这种表示方法的一大优势是,最终我们只需对所有词向量建立索引并存储(用 $\mathcal{W}(\mathcal{D})$ 表示 $\mathcal{D}$ 中的所有词),而无需处理所有短语 $S({\mathcal{D}})$,其数据量至少小一个数量级。
Similarly, we need to learn a question encoder $E_{q}(\cdot)$ that maps a question $q=\tilde{w}{1},\ldots,\tilde{w}{n}$ to a vector of the same dimension as $E_{s}(\cdot)$ . Since the start and end representations of phrases are produced by the same language model, we use another two different pre-trained encoders $\mathcal{M}{q,\mathrm{start}}$ and $\mathcal{M}{q,\mathrm{end}}$ to differentiate the start and end positions. We apply ${\mathcal{M}}{q,{\mathrm{start}}}$ and $\mathcal{M}{q,\mathrm{end}}$ on $q$ separately and obtain representations $\mathbf{q}^{\mathrm{start}}$ and qend taken from the [CLS] token representations respectively.

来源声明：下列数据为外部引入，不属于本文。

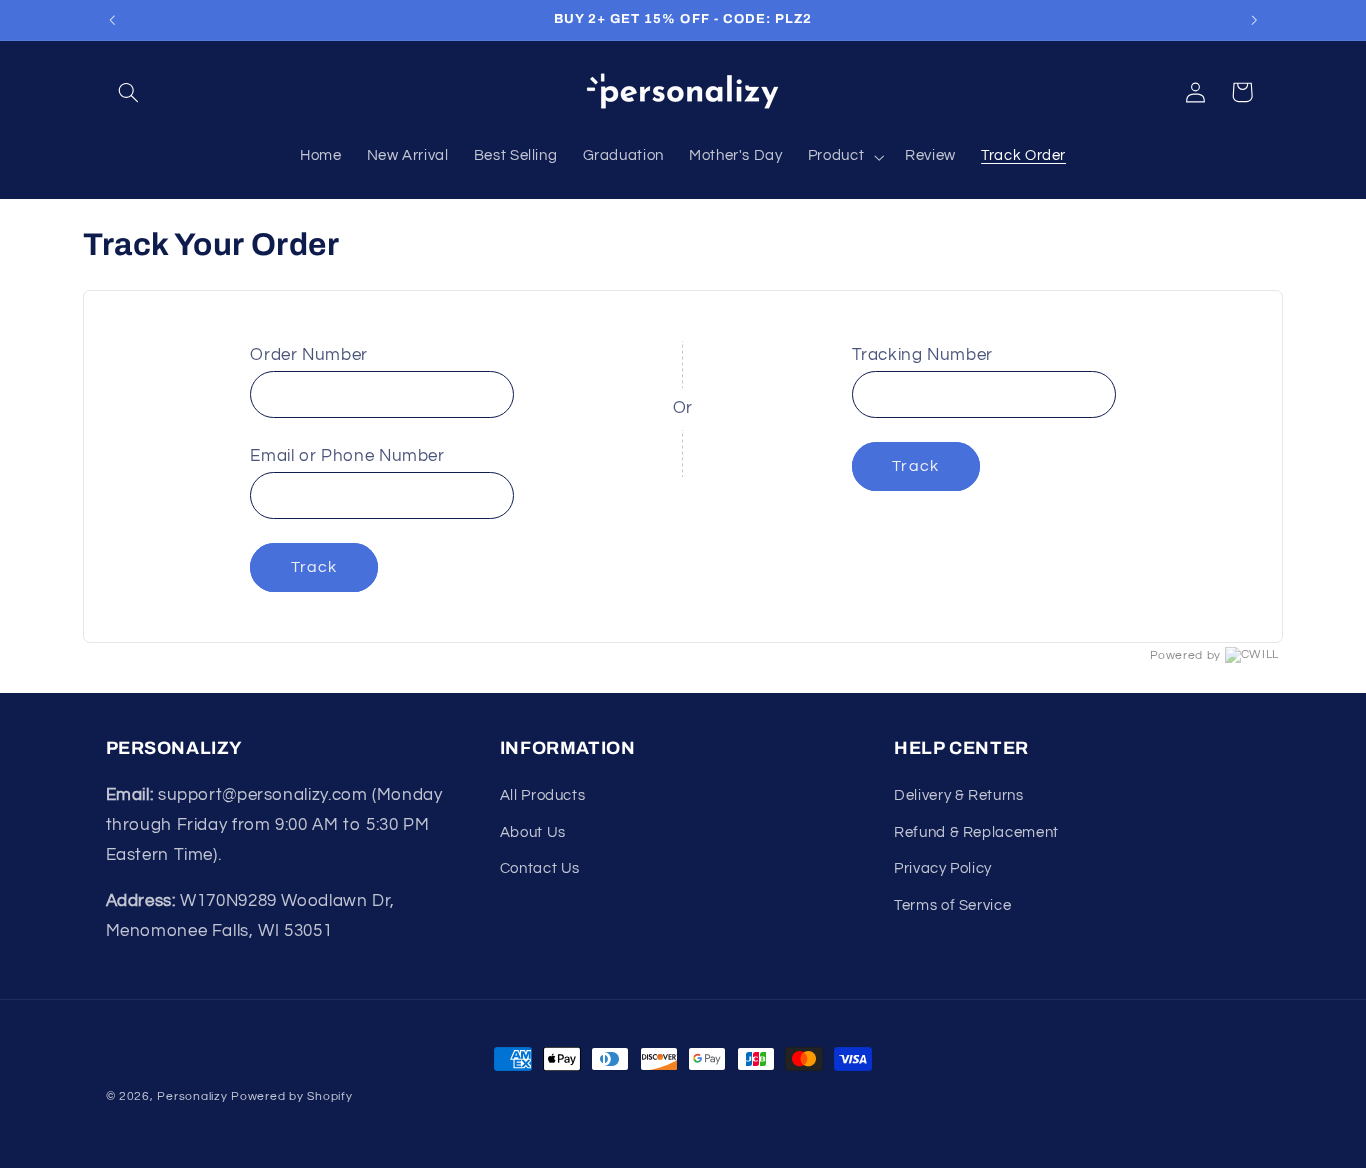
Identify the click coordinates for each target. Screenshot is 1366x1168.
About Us (533, 832)
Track (314, 567)
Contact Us (540, 868)
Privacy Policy (943, 868)
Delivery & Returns (958, 795)
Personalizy (192, 1096)
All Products (543, 795)
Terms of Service (952, 905)
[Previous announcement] (112, 20)
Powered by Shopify (291, 1096)
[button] (129, 92)
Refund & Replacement (976, 832)
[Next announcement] (1254, 20)
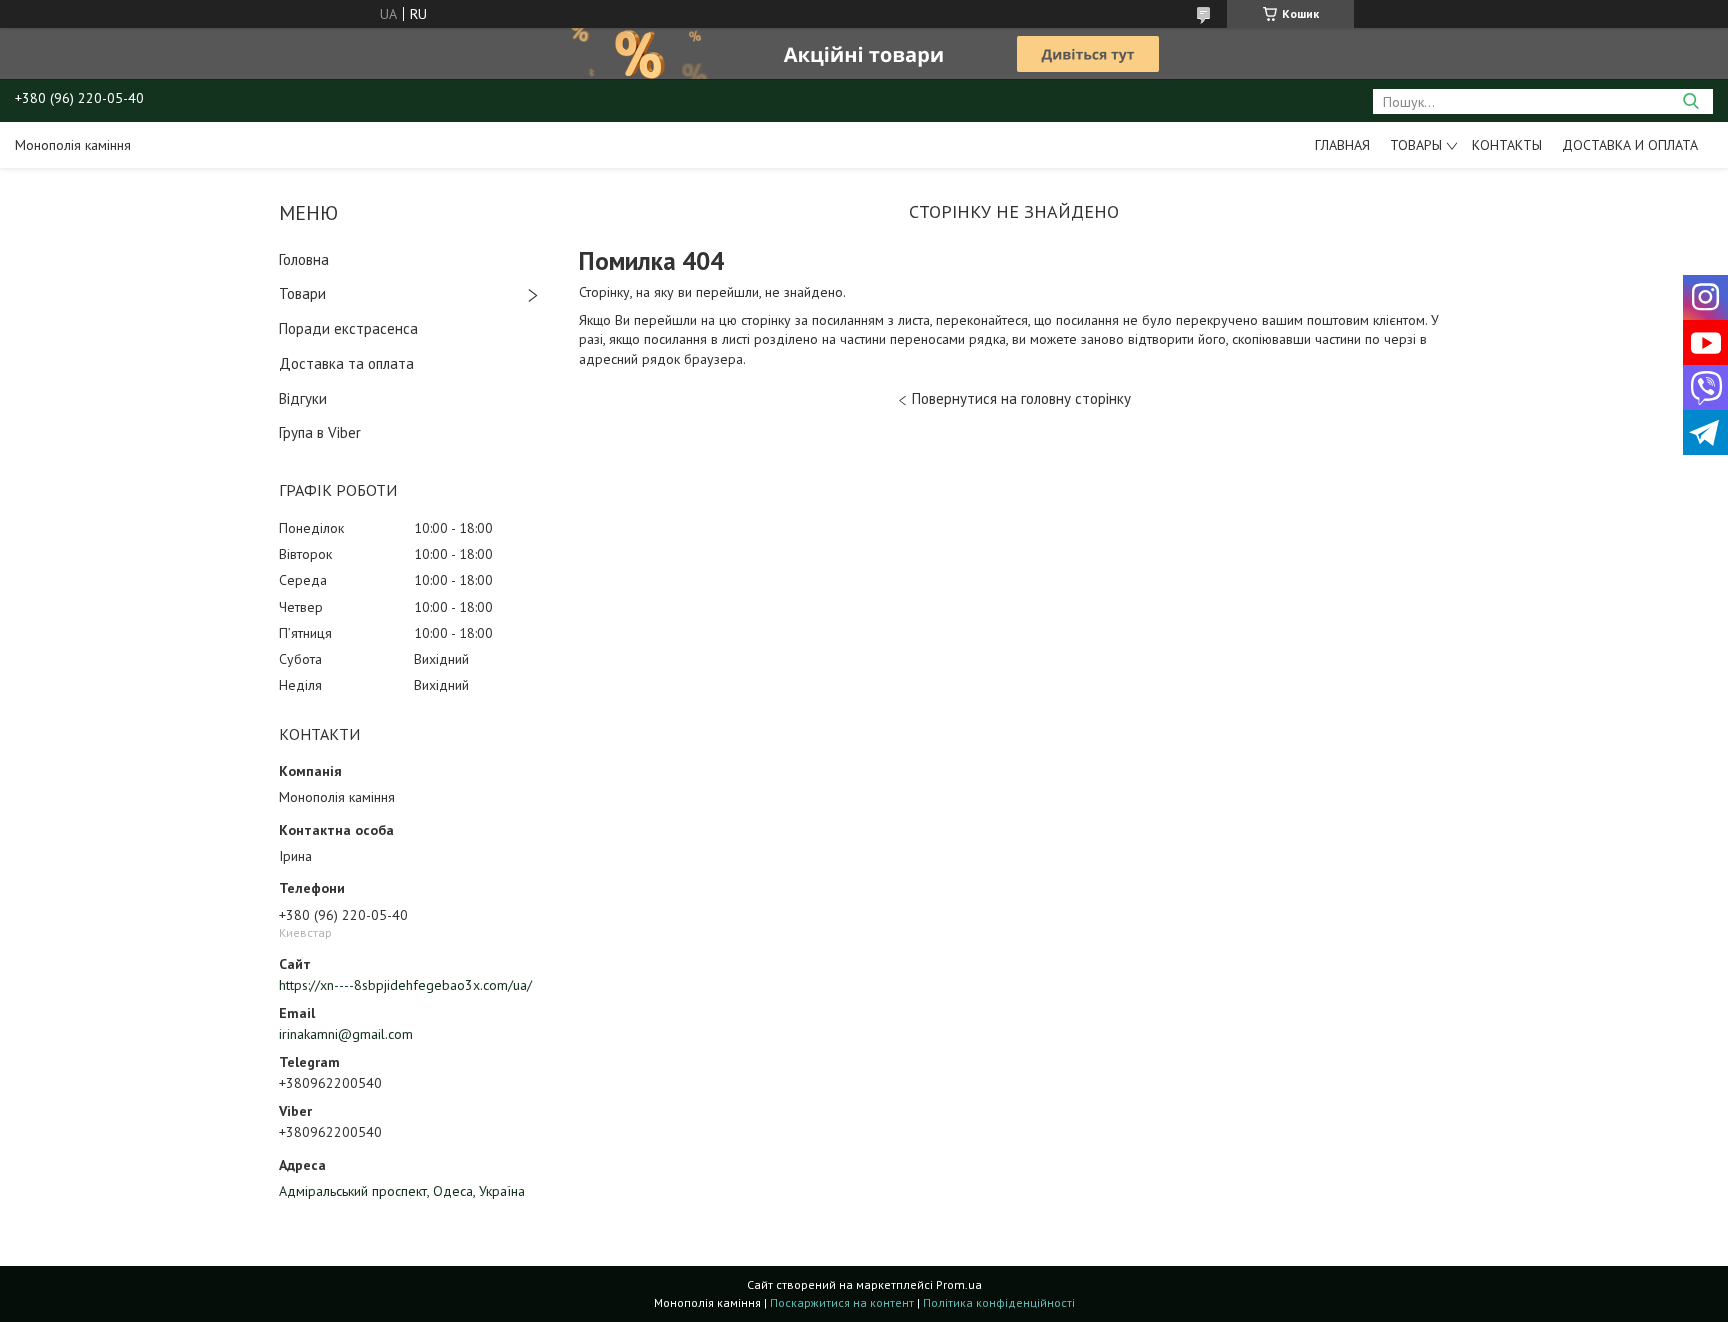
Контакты (1507, 145)
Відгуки (303, 398)
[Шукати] (1690, 101)
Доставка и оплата (1630, 145)
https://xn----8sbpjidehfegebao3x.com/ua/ (405, 985)
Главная (1342, 145)
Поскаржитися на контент (842, 1302)
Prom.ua (959, 1284)
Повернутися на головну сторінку (1021, 398)
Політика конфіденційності (999, 1302)
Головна (304, 259)
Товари (302, 293)
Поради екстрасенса (348, 328)
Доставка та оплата (346, 363)
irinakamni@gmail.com (346, 1034)
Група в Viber (320, 432)
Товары (1416, 145)
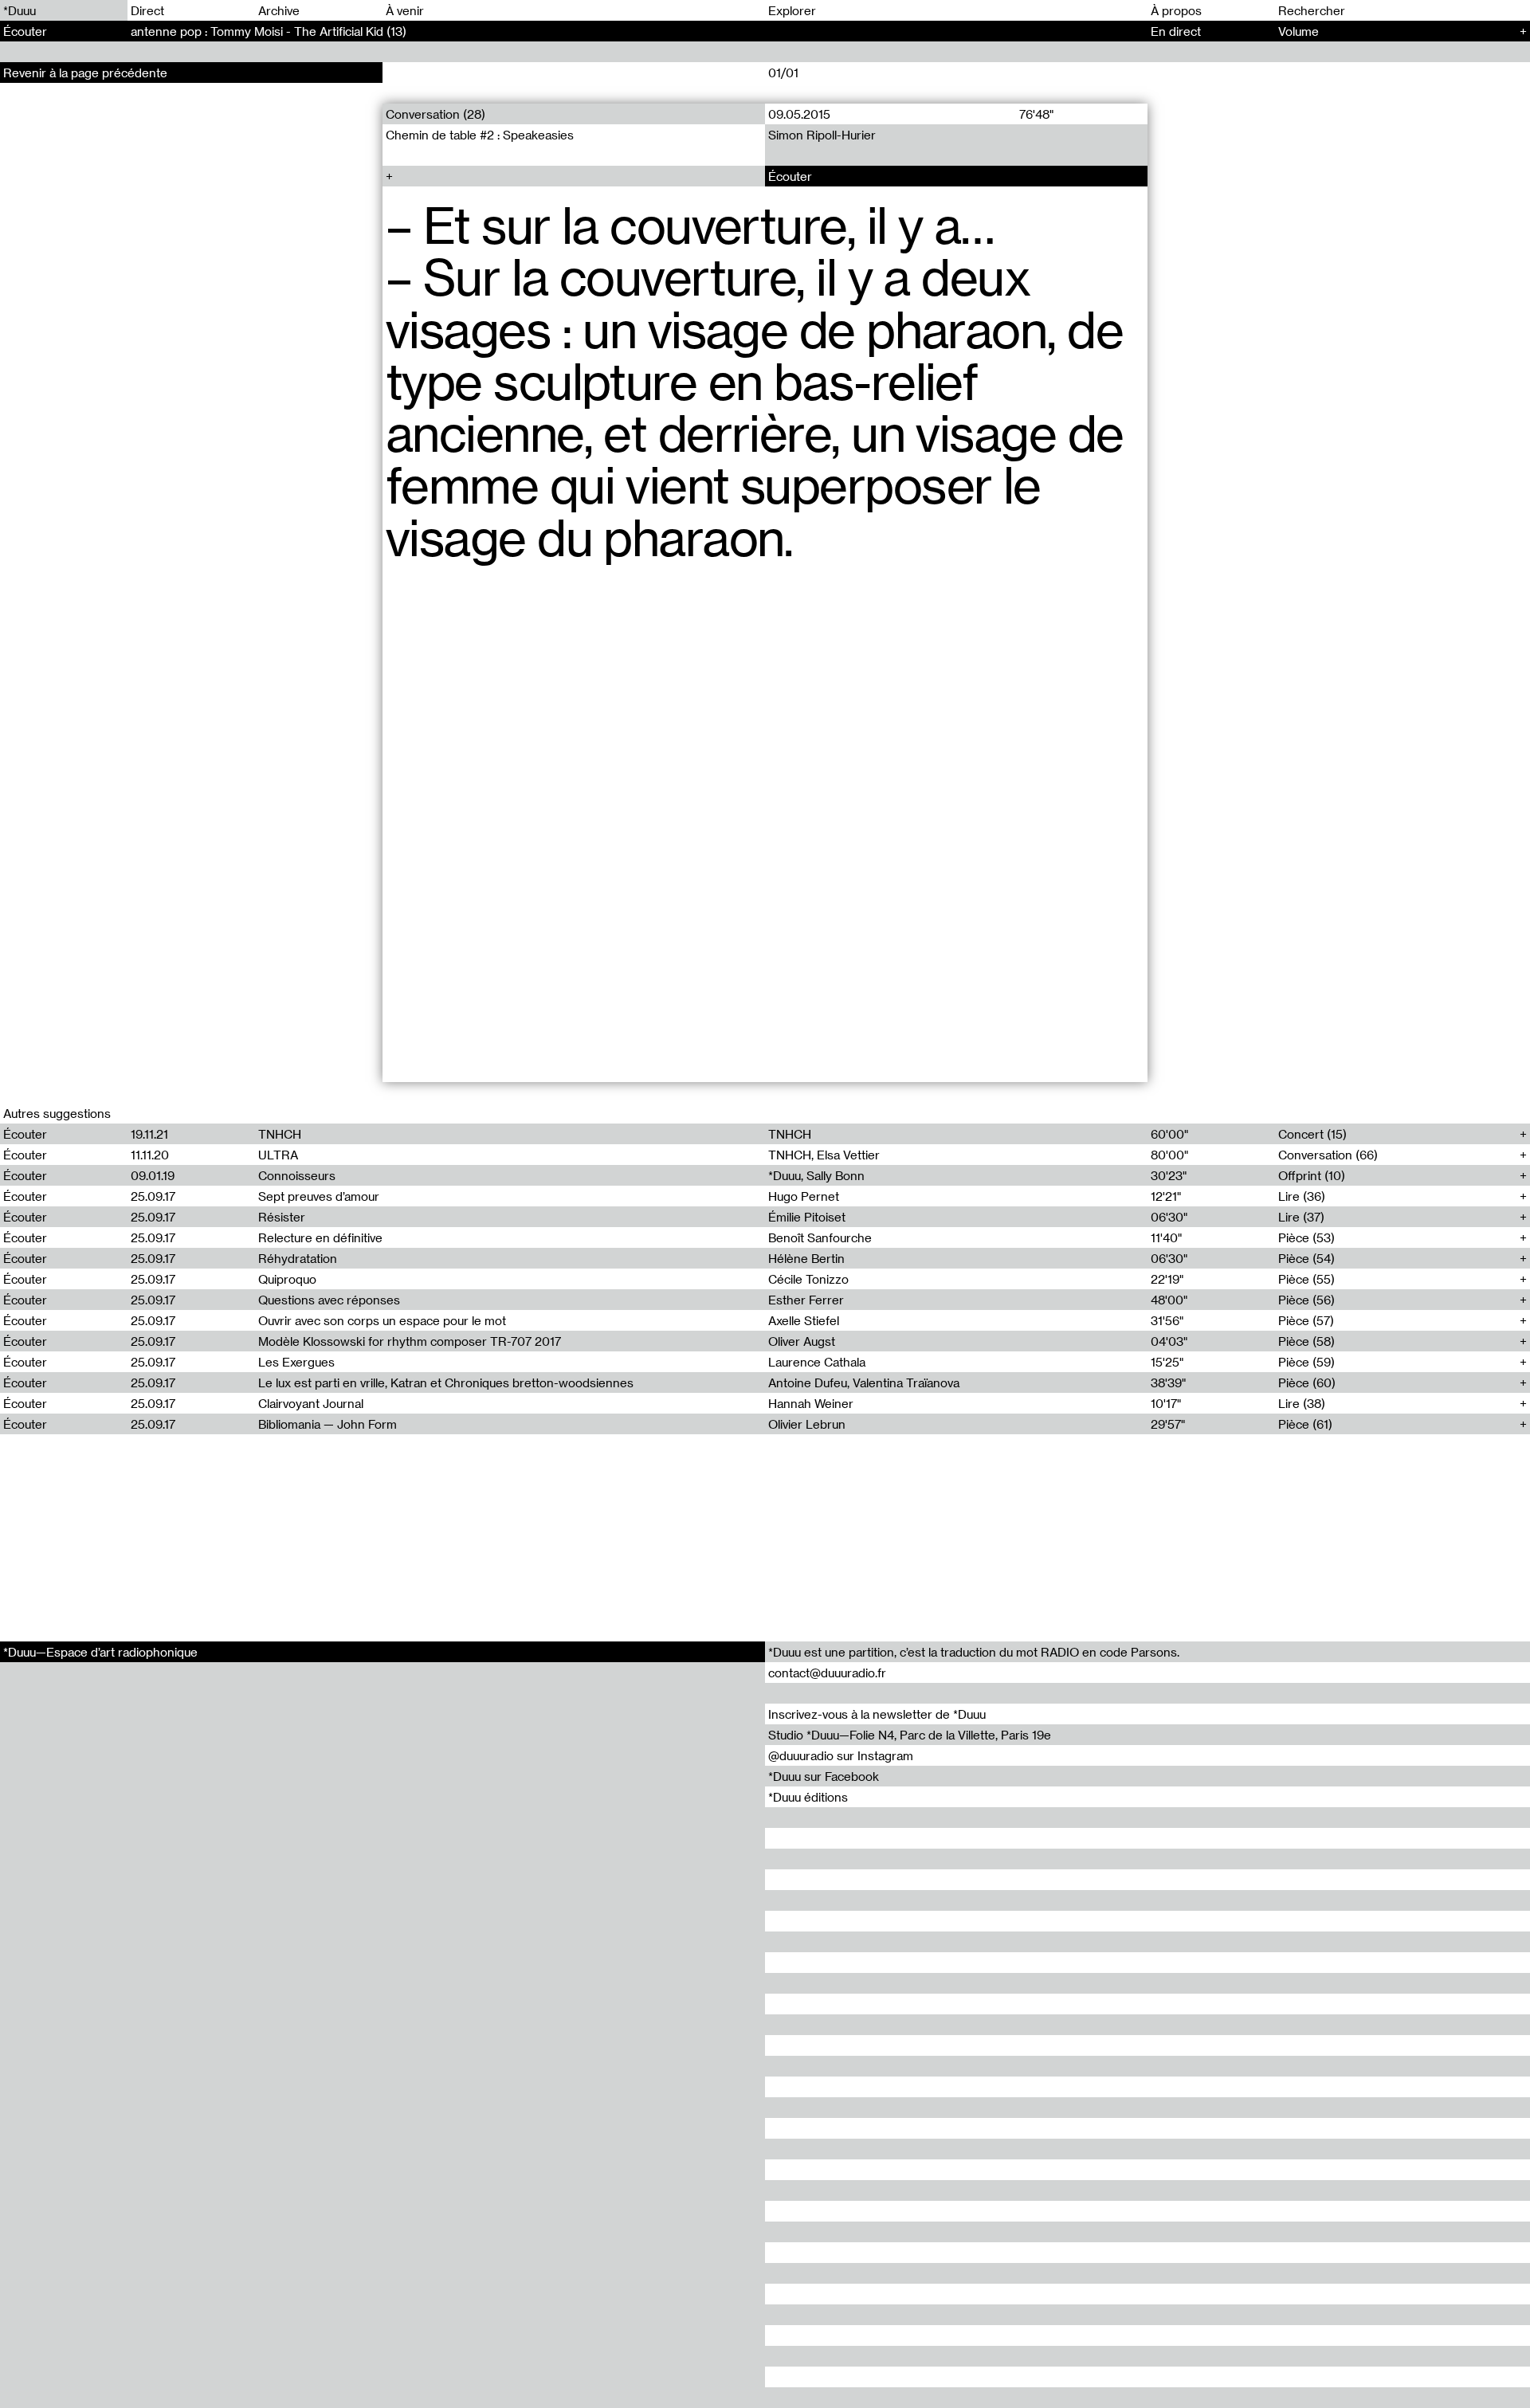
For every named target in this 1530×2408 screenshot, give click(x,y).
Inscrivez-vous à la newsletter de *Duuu (877, 1714)
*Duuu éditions (808, 1797)
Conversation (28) (435, 114)
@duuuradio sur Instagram (840, 1755)
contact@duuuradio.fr (827, 1672)
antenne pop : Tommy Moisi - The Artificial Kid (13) (268, 31)
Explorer (792, 10)
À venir (405, 10)
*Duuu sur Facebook (823, 1776)
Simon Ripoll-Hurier (822, 134)
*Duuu (19, 10)
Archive (279, 10)
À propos (1176, 10)
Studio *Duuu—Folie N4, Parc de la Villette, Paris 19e (909, 1735)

Finally, $E_{q}(\cdot)$ simply takes their concatenation:
同样,我们需要学习一个问题编码器 $E_{q}(\cdot)$,将问题 $q=\tilde{w}{1},\ldots,\tilde{w}{n}$ 映射到与 $E_{s}(\cdot)$ 相同维度的向量。由于短语的起始和结束表示由同一语言模型生成,我们使用另外两个不同的预训练编码器 $\mathcal{M}{q,\mathrm{start}}$ 和 $\mathcal{M}{q,\mathrm{end}}$ 来区分起始和结束位置。我们分别对 $q$ 应用 ${\mathcal{M}}{q,{\mathrm{start}}}$ 和 $\mathcal{M}{q,\mathrm{end}}$,并分别从[CLS]标记表示中获取 $\mathbf{q}^{\mathrm{start}}$ 和 $\mathbf{q}^{\mathrm{end}}$。最终,$E_{q}(\cdot)$ 只需取它们的拼接结果:
Figure 1: An overview of Dense Phrases. (a) We learn dense phrase representations in a single passage (§4.1) along with in-batch and pre-batch negatives $(\S4.2,\S4.3)$ . (b) With the top $k$ retrieved phrase representations from the entire text corpus (§5), we further perform query-side fine-tuning to optimize the question encoder (§6). During inference, our model simply returns the top-1 prediction.
图 1: Dense Phrases 概述。(a) 我们在单个段落中学习密集短语表示(§4.1),同时使用批次内和预批次负样本$(§4.2,§4.3)$。(b) 通过从整个文本语料库中检索前$k$个短语表示(§5),我们进一步执行查询端微调以优化问题编码器(§6)。在推理阶段,我们的模型仅返回top-1预测结果。
$$
E_{q}(q)=[\mathbf{q}^{\mathrm{start}},\mathbf{q}^{\mathrm{end}}]\in\mathbb{R}^{2d}.
$$
$$
E_{q}(q)=[\mathbf{q}^{\mathrm{start}},\mathbf{q}^{\mathrm{end}}]\in\mathbb{R}^{2d}.
$$
Note that we use pre-trained language models to initialize $\mathcal{M}{p}$ , $\mathcal{M}{q,\mathrm{start}}$ and $\mathcal{M}{q,\mathrm{end}}$ and they are fine-tuned with the objectives that we will define later. In our pilot experiments, we found that SpanBERT (Joshi et al., 2020) leads to superior performance compared to BERT (Devlin et al., 2019). SpanBERT is designed to predict the information in the entire span from its two endpoints, therefore it is well suited for our phrase representations. In our final model, we use SpanBERT-base-cased as our base LMs for $E_{s}$ and $E_{q}$ , and hence $d=768.$ .5 See Table 5 for an ablation study.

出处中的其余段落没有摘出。